If you have breast implants, your radiographer will take four extra images (in addition to the standard four images) of your breast during a mammogram to get a more comprehensive view of your breast tissue. These additional images are called implant displacement (ID) views.

ID views are challenging to obtain and can be uncomfortable for the patient, especially for women with excess scar tissue around the implant. The breast implant is pushed back against the chest wall to get accurate images, and the remaining breast tissue is pulled forward.

Breast ultrasound

A breast ultrasound is not typically used on its own to diagnose breast cancer. However, it can be a useful secondary tool to view and confirm abnormalities detected during a screening mammography or physical exam.

A breast ultrasound is also used for patients with breast implants to gain a more in-depth view of the breast tissue.

During your ultrasound, the technician applies a lubricating gel to your breast to facilitate better imaging and allow the transducer wand to glide more easily. They move the wand around your breasts and armpits to capture images from every angle. The wand sends out soundwaves that echo off structures inside your chest wall, producing images.

Needle biopsy

If your doctor cannot make a definitive cancer diagnosis from imaging methods, they may prescribe a needle biopsy. A needle biopsy is a way to take a breast tissue sample to analyze under a microscope. The procedure involves inserting a hollow needle with a cutting tool attachment into your breast tissue.

If you have breast implants, there is a small risk that the needle could damage the implant.

Breast Implants Risks

Do Breast Implants Increase the Risk of Cancer?

Breast implants do not increase your risk of developing cancer or suffering from a cancer recurrence. Breast cancer risk factors include age, a family history of cancer, being overweight, smoking, and having specific genetic markers.

However, breast implants have been linked with a type of blood cancer called breast implant-associated anaplastic large cell lymphoma (BIA-ALCL). However, this type of cancer is extremely rare. The American Society of Plastic Surgeons reports that as of 2019, there were only 809 confirmed cases of BIA-ALCL worldwide.

BIA-ALCL is primarily associated with textured implants.
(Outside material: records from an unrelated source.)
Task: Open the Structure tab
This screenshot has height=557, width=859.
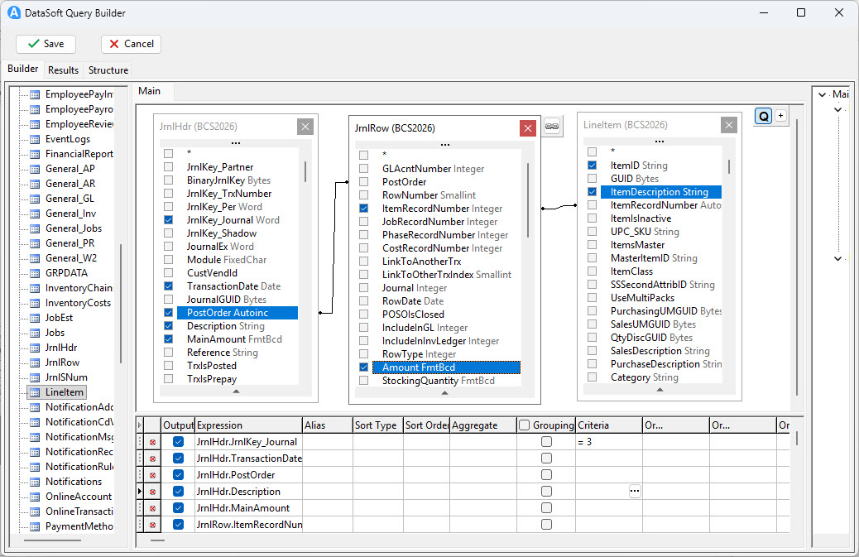Action: pyautogui.click(x=108, y=70)
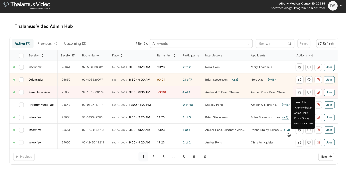The image size is (346, 176).
Task: Click the Thalamus Video logo
Action: 26,5
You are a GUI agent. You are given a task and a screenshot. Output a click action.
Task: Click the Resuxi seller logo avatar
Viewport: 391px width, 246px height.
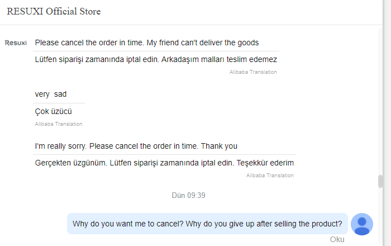16,43
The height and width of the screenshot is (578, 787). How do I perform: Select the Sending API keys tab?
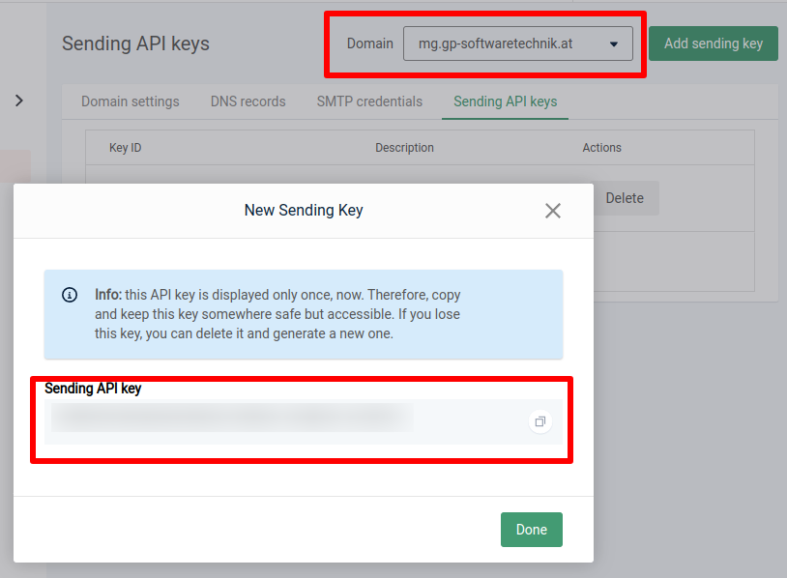click(x=505, y=101)
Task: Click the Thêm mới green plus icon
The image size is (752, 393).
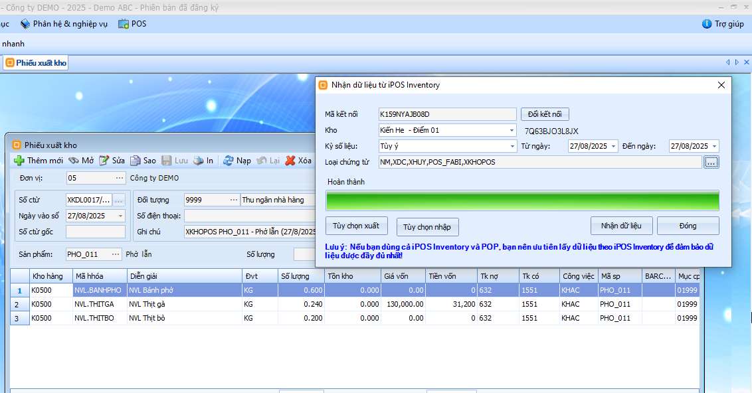Action: pyautogui.click(x=19, y=161)
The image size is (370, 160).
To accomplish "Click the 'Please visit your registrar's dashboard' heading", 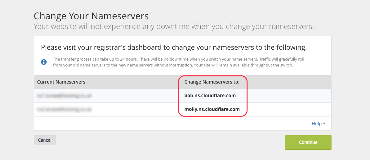I will (174, 48).
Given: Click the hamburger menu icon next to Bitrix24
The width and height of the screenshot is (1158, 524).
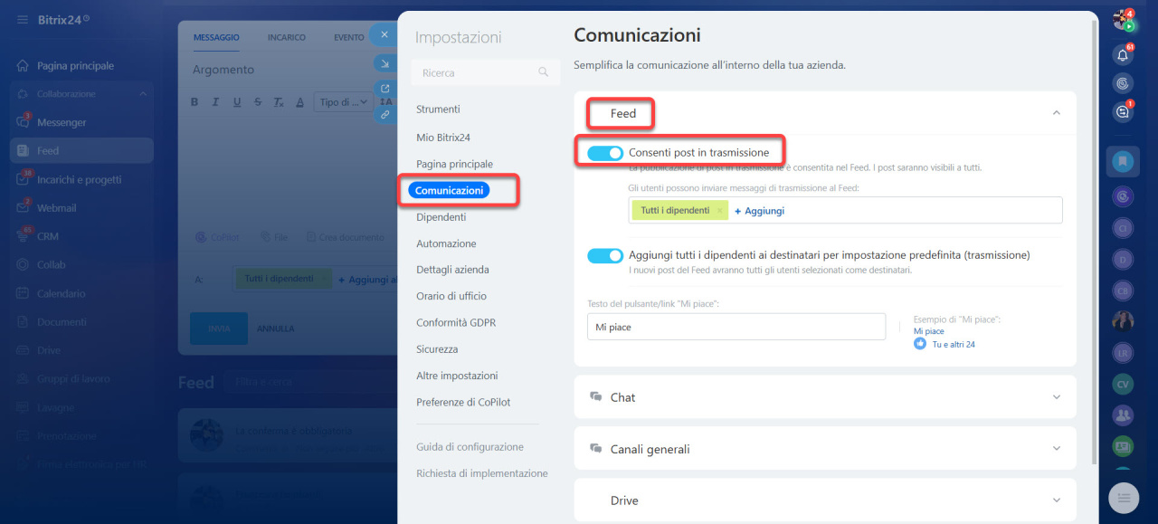Looking at the screenshot, I should [22, 19].
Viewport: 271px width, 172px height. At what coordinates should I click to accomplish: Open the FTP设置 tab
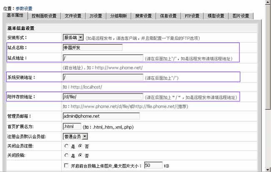click(192, 16)
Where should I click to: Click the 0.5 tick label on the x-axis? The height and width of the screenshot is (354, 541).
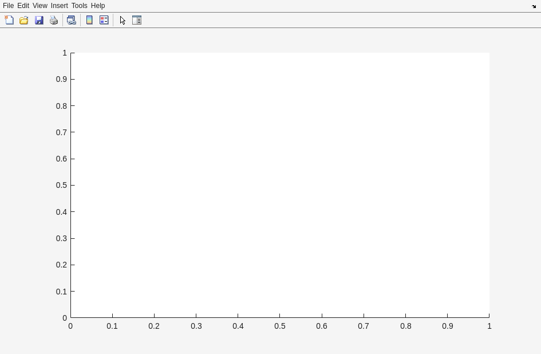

The FDA reports 457 cases of BIA-ALCL, and more than 300 of these cases had textured implants.

Can I Still Recieve Breast Cancer Treatment With Implants?

Women with breast implants can still receive treatment for breast cancer. However, the treatment can affect the appearance of your implants, and the implants could reduce the efficacy of some treatments.

For women undergoing radiotherapy, the radiation can cause fibrous tissue to develop around the implants. This can lead to a condition called capsular contracture. Capsular contracture is when the scar tissue around the implant tightens and can deform the appearance of your implants. In severe cases, capsular contracture can cause intense pain, and the implants may need to be removed.

If you need a mastectomy, your surgeon may need to remove or shift the location of your implant to excise the cancerous tissue.